Pengekangan Ekspor Rare Earth China Mulai Terasa: Perusahaan Jepang di China Keluhkan Ketidakjelasan Regulasi
Baca dalam 60 detik
- Kam Dagang Jepang di China mendesak Beijing untuk memperjelas aturan ekspor barang dual-use, termasuk rare earth, yang dinilai menghambat pasokan untuk keperluan sipil.
- Larangan ekspor China terhadap 20 entitas pertahanan Jepang sejak Februari 2026 memicu kelangkaan rare earth di Jepang dan memaksa perusahaan menyesuaikan rantai pasok.
- Ketegangan diplomatik Tokyo-Beijing yang dipicu pernyataan PM Jepang soal Taiwan memperkuat dugaan penggunaan rare earth sebagai alat tekanan ekonomi.

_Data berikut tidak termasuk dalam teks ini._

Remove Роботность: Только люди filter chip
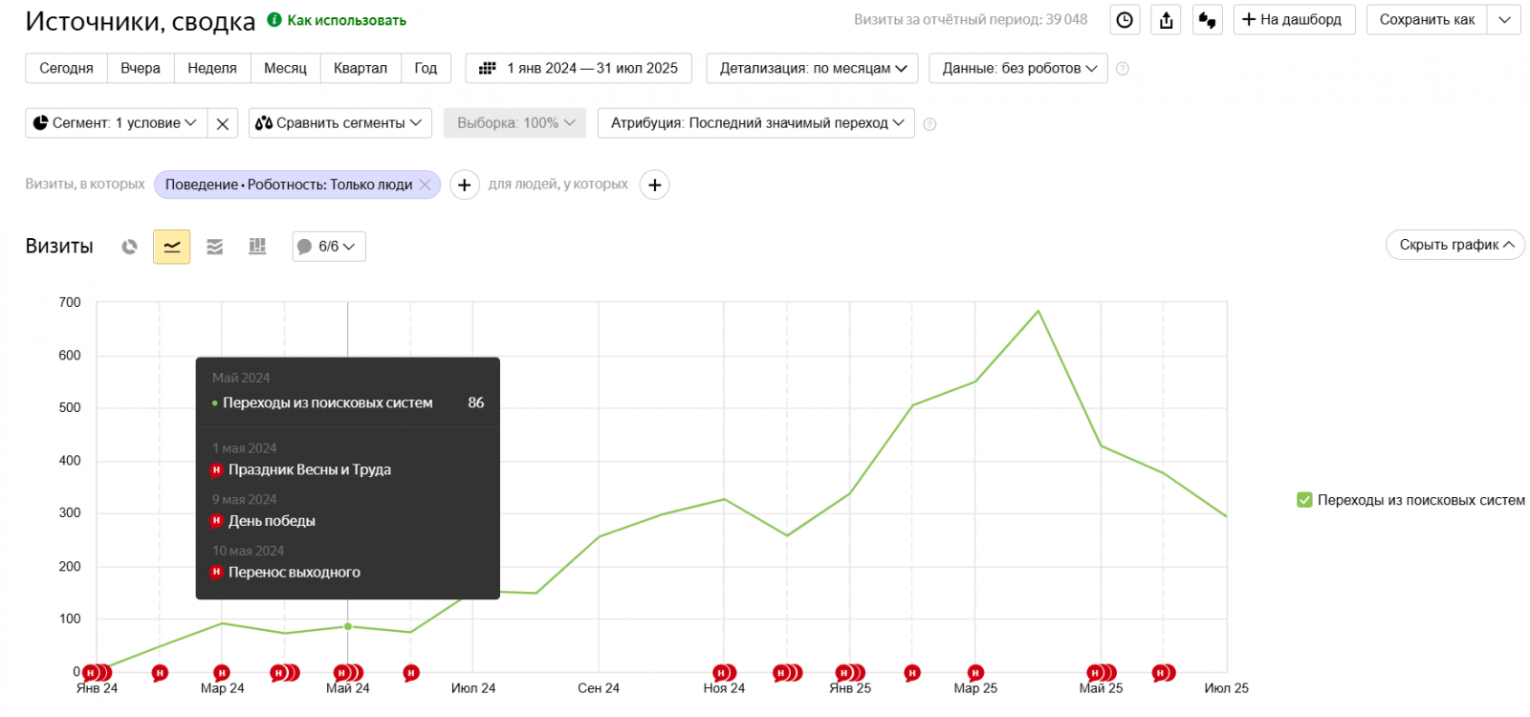 click(x=426, y=185)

Ketidakpastian regulasi ekspor barang dual-use China, termasuk mineral langka rare earth, mulai menghambat operasional perusahaan Jepang di China. Kamar Dagang dan Industri Jepang di China (JCCI) pada Kamis (11/6) mendesak Beijing untuk meningkatkan transparansi dalam penerapan kontrol ekspor yang dinilai telah menjerat komoditas yang sepenuhnya untuk keperluan sipil.

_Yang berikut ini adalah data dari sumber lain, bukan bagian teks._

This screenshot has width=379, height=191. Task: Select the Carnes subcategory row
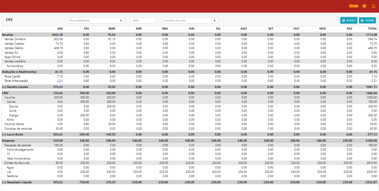click(11, 102)
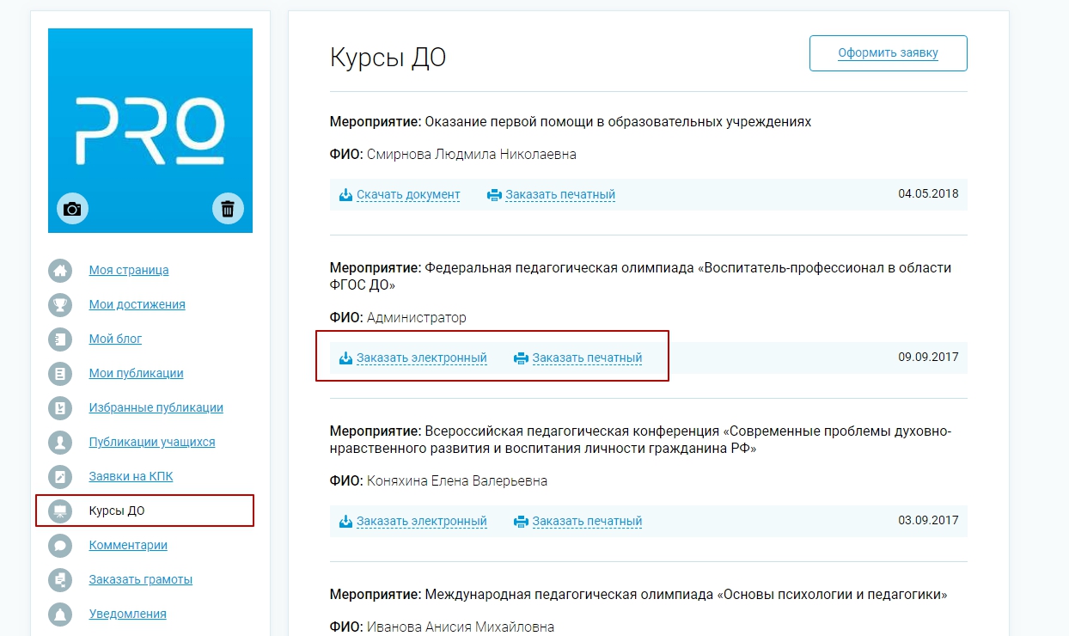Click the speech bubble icon beside Комментарии
The image size is (1069, 636).
60,545
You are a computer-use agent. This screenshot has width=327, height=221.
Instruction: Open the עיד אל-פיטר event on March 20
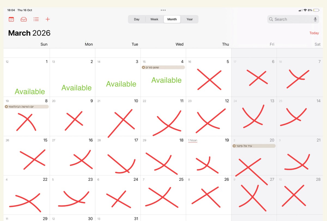coord(254,146)
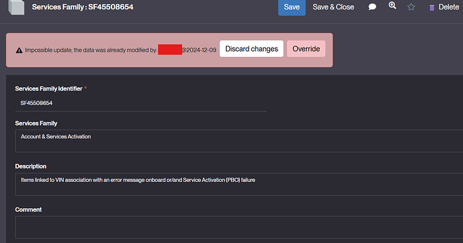Click the Services Family: SF45508654 page title
The height and width of the screenshot is (243, 463).
pos(83,7)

Tetsuro Homma, Ketua JCCI yang juga menjabat Wakil Presiden Eksekutif Panasonic Holdings Corp., mengungkapkan bahwa pembatasan ekspor yang diperketat China sejak awal tahun ini telah menyebabkan kelangkaan pasokan rare earth di Jepang. Akibatnya, banyak perusahaan Jepang mengalami kesulitan dalam proses produksi. "Sayangnya, kami menerima laporan dari beberapa perusahaan bahwa mereka tidak bisa memperoleh izin ekspor untuk barang rare earth dengan lancar," ujar Homma dalam konferensi pers peluncuran buku putih JCCI yang menyoroti kondisi bisnis di China.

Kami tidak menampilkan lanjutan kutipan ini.